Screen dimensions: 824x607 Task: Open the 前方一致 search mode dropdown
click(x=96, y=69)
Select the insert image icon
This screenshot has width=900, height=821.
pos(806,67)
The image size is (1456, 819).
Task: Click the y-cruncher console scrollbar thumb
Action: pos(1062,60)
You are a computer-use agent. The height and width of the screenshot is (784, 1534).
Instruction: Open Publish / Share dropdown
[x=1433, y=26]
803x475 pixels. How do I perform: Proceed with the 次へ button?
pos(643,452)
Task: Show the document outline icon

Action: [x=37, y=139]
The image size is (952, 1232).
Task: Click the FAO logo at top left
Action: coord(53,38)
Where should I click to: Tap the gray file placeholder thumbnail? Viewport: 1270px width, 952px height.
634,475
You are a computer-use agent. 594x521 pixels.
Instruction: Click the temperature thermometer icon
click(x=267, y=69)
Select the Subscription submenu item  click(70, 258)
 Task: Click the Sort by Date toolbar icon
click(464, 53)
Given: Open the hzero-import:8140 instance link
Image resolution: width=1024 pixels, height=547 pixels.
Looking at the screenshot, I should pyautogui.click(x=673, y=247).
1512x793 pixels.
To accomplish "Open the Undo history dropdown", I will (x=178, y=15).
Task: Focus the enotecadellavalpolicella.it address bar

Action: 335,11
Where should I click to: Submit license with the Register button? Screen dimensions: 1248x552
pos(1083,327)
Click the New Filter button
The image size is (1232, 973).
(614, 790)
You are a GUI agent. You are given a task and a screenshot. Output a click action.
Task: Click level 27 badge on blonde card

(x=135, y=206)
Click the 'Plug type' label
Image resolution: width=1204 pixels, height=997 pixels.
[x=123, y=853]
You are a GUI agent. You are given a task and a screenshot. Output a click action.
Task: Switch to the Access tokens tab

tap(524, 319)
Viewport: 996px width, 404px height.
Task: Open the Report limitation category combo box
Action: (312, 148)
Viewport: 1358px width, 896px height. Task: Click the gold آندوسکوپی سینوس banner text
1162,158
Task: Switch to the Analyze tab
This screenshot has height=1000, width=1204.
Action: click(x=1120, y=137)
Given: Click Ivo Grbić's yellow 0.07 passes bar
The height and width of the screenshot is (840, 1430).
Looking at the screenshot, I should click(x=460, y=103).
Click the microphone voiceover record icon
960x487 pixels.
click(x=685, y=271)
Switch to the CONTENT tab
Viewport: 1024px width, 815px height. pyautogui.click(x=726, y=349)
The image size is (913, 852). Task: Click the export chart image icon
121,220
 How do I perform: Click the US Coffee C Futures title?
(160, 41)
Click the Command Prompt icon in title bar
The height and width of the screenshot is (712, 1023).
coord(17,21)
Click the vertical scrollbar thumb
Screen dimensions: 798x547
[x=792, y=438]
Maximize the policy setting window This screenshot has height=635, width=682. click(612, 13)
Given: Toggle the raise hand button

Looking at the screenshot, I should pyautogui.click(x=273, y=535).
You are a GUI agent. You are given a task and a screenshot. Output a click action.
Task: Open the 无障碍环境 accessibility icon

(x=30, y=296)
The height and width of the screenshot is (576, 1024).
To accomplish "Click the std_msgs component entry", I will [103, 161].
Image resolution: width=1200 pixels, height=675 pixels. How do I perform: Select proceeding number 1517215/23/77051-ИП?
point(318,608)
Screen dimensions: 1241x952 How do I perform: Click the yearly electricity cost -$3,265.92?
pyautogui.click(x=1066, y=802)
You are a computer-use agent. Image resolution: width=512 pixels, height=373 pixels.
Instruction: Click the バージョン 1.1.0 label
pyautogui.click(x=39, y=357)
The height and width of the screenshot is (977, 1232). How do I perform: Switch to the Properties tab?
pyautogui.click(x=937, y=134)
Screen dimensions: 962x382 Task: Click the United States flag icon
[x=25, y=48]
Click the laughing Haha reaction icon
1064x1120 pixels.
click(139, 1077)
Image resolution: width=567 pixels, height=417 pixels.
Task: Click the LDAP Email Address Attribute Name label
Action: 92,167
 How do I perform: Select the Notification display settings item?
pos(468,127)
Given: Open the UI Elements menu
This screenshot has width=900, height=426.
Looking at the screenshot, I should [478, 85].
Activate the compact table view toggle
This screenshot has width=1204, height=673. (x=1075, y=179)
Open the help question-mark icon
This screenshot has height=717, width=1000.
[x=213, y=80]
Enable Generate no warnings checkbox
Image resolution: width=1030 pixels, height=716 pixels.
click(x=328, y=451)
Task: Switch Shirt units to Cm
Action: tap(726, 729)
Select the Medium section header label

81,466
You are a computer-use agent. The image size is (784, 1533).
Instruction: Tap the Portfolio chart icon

════════════════

__Instructions to follow__. Render every line of the records above as a JSON list of strings, one string per line, and leave out the blank lines.

__Answer to this exercise__.
[
  "Screen dimensions: 824x607 Task: Open the 前方一致 search mode dropdown",
  "click(x=96, y=69)",
  "Select the insert image icon",
  "This screenshot has width=900, height=821.",
  "pos(806,67)",
  "The image size is (1456, 819).",
  "Task: Click the y-cruncher console scrollbar thumb",
  "Action: pos(1062,60)",
  "You are a computer-use agent. The height and width of the screenshot is (784, 1534).",
  "Instruction: Open Publish / Share dropdown",
  "[x=1433, y=26]",
  "803x475 pixels. How do I perform: Proceed with the 次へ button?",
  "pos(643,452)",
  "Task: Show the document outline icon",
  "Action: [x=37, y=139]",
  "The image size is (952, 1232).",
  "Task: Click the FAO logo at top left",
  "Action: coord(53,38)",
  "Where should I click to: Tap the gray file placeholder thumbnail? Viewport: 1270px width, 952px height.",
  "634,475",
  "You are a computer-use agent. 594x521 pixels.",
  "Instruction: Click the temperature thermometer icon",
  "click(x=267, y=69)",
  "Select the Subscription submenu item  click(70, 258)",
  " Task: Click the Sort by Date toolbar icon",
  "click(464, 53)",
  "Given: Open the hzero-import:8140 instance link",
  "Image resolution: width=1024 pixels, height=547 pixels.",
  "Looking at the screenshot, I should pyautogui.click(x=673, y=247).",
  "1512x793 pixels.",
  "To accomplish \"Open the Undo history dropdown\", I will (x=178, y=15).",
  "Task: Focus the enotecadellavalpolicella.it address bar",
  "Action: 335,11",
  "Where should I click to: Submit license with the Register button? Screen dimensions: 1248x552",
  "pos(1083,327)",
  "Click the New Filter button",
  "The image size is (1232, 973).",
  "(614, 790)",
  "You are a GUI agent. You are given a task and a screenshot. Output a click action.",
  "Task: Click level 27 badge on blonde card",
  "(x=135, y=206)",
  "Click the 'Plug type' label",
  "Image resolution: width=1204 pixels, height=997 pixels.",
  "[x=123, y=853]",
  "You are a GUI agent. You are given a task and a screenshot. Output a click action.",
  "Task: Switch to the Access tokens tab",
  "tap(524, 319)",
  "Viewport: 996px width, 404px height.",
  "Task: Open the Report limitation category combo box",
  "Action: (312, 148)",
  "Viewport: 1358px width, 896px height. Task: Click the gold آندوسکوپی سینوس banner text",
  "1162,158",
  "Task: Switch to the Analyze tab",
  "This screenshot has height=1000, width=1204.",
  "Action: click(x=1120, y=137)",
  "Given: Click Ivo Grbić's yellow 0.07 passes bar",
  "The height and width of the screenshot is (840, 1430).",
  "Looking at the screenshot, I should click(x=460, y=103).",
  "Click the microphone voiceover record icon",
  "960x487 pixels.",
  "click(x=685, y=271)",
  "Switch to the CONTENT tab",
  "Viewport: 1024px width, 815px height. pyautogui.click(x=726, y=349)",
  "The image size is (913, 852). Task: Click the export chart image icon",
  "121,220",
  " How do I perform: Click the US Coffee C Futures title?",
  "(160, 41)",
  "Click the Command Prompt icon in title bar",
  "The height and width of the screenshot is (712, 1023).",
  "coord(17,21)",
  "Click the vertical scrollbar thumb",
  "Screen dimensions: 798x547",
  "[x=792, y=438]",
  "Maximize the policy setting window This screenshot has height=635, width=682. click(612, 13)",
  "Given: Toggle the raise hand button",
  "Looking at the screenshot, I should pyautogui.click(x=273, y=535).",
  "You are a GUI agent. You are given a task and a screenshot. Output a click action.",
  "Task: Open the 无障碍环境 accessibility icon",
  "(x=30, y=296)",
  "The height and width of the screenshot is (576, 1024).",
  "To accomplish \"Click the std_msgs component entry\", I will [103, 161].",
  "Image resolution: width=1200 pixels, height=675 pixels. How do I perform: Select proceeding number 1517215/23/77051-ИП?",
  "point(318,608)",
  "Screen dimensions: 1241x952 How do I perform: Click the yearly electricity cost -$3,265.92?",
  "pyautogui.click(x=1066, y=802)",
  "You are a computer-use agent. Image resolution: width=512 pixels, height=373 pixels.",
  "Instruction: Click the バージョン 1.1.0 label",
  "pyautogui.click(x=39, y=357)",
  "The height and width of the screenshot is (977, 1232). How do I perform: Switch to the Properties tab?",
  "pyautogui.click(x=937, y=134)",
  "Screen dimensions: 962x382 Task: Click the United States flag icon",
  "[x=25, y=48]",
  "Click the laughing Haha reaction icon",
  "1064x1120 pixels.",
  "click(139, 1077)",
  "Image resolution: width=567 pixels, height=417 pixels.",
  "Task: Click the LDAP Email Address Attribute Name label",
  "Action: 92,167",
  " How do I perform: Select the Notification display settings item?",
  "pos(468,127)",
  "Given: Open the UI Elements menu",
  "This screenshot has width=900, height=426.",
  "Looking at the screenshot, I should [478, 85].",
  "Activate the compact table view toggle",
  "This screenshot has width=1204, height=673. (x=1075, y=179)",
  "Open the help question-mark icon",
  "This screenshot has height=717, width=1000.",
  "[x=213, y=80]",
  "Enable Generate no warnings checkbox",
  "Image resolution: width=1030 pixels, height=716 pixels.",
  "click(x=328, y=451)",
  "Task: Switch Shirt units to Cm",
  "Action: tap(726, 729)",
  "Select the Medium section header label",
  "81,466",
  "You are a computer-use agent. The image size is (784, 1533).",
  "Instruction: Tap the Portfolio chart icon"
]